Routers originally exported at 100% coverage, then many of them started supporting sampling at various rates (because routers were choking and buggy anyways, and netheads were happy with averages), some only do sampling. Plug flow probes into network taps and you can do whatever you want (netsec loves this and other tools).
Are we talking about all connection 5-tuples, bidirectional/total transfer byte totals, and open and close timestamps, or more (or less) detail than this?
Are timestamps always included? Are bidirectional transfer bytecounts always included? Are subsampled packet headers (or contents) sometimes/often included?
What about UDP sessions? IPv6?
Information about how UDP is treated would also be useful if/when we manage to switch to a UDP transport protocol, independent of any padding.
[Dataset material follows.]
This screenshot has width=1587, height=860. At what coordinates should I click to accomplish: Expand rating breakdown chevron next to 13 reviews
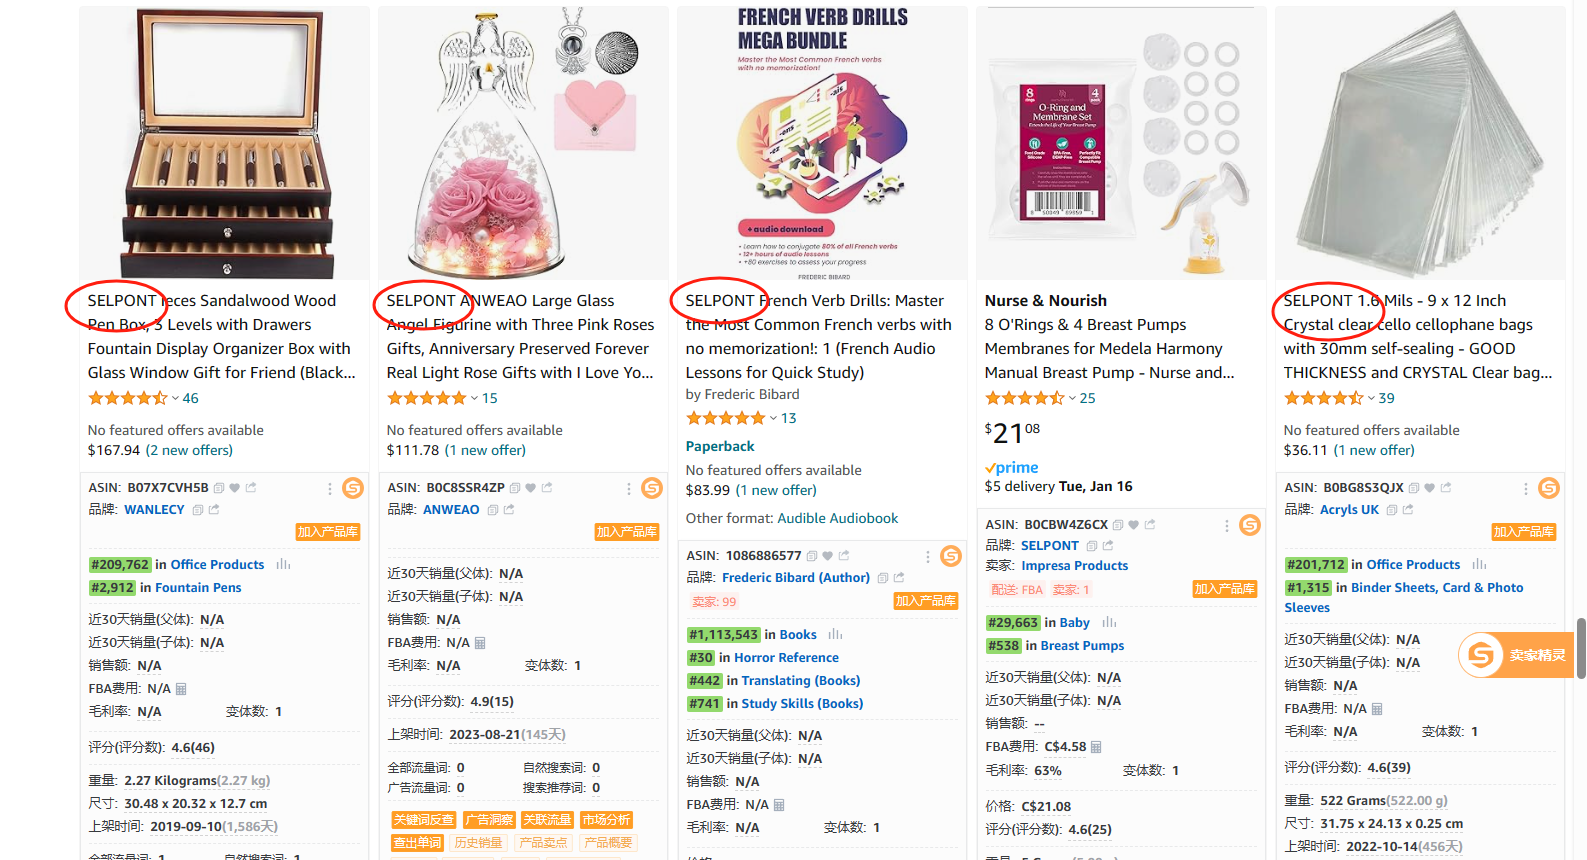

All of the above depends on which flow export version / aggregation you choose, until you get to v9 and IPFIX, for which you can define your fields. In short... yes. Flow endtime is last matching packet seen, but a flow can span records when the time (therefore space, ie RAM) limited mandatory expiry timers hit. UDP goes via that, TCP usually via flags. Records can span flows for which other semantic keys may not exist, as often with UDP. But DPI can also be used in the exporter to do all sorts of fun stuff and enable other downstream uses (obviously TLS / IPSEC / crypto break some things there). Tor already bundles multiple logical flows (only TCP for user today) into some number of physical TCP flows, UDP transport there might not need anything special. But consider looking at average flow lifetimes on the internet. There may be case for going longer, bundling or turfing across a range of ports to falsely trigger a record / bloat, packet switching and so forth.
and having more information about what is typically recorded in these cases would be very useful to inform how we might want to design padding and connection usage against this and other issues.
"Typical" is really defined by the use case of whoever needs the flows, be it provisioning, engineering, security, operations, billing, bigdata, etc. And only limited by the available formats, storage, postprocessing, and customization. IPFIX and https://en.wikipedia.org/wiki/NetFlow https://en.wikipedia.org/wiki/IP_Flow_Information_Export https://www.google.com/search?q=(netflow|IPFIX)+(probe|exporter|parser) http://www.freebsd.org/cgi/man.cgi?query=ng_netflow&sektion=4
I think for various reasons (including this one), we're soon going to want some degree of padding traffic on the Tor network at some point relatively soon
Really? I can haz cake nao? Or only after I pump in this 3k email and watch 3k come out the other side to someone otherwise idling ;) https://cdn.plixer.com/images/slider-3-icon.png ... and/or some other bigdata systems ...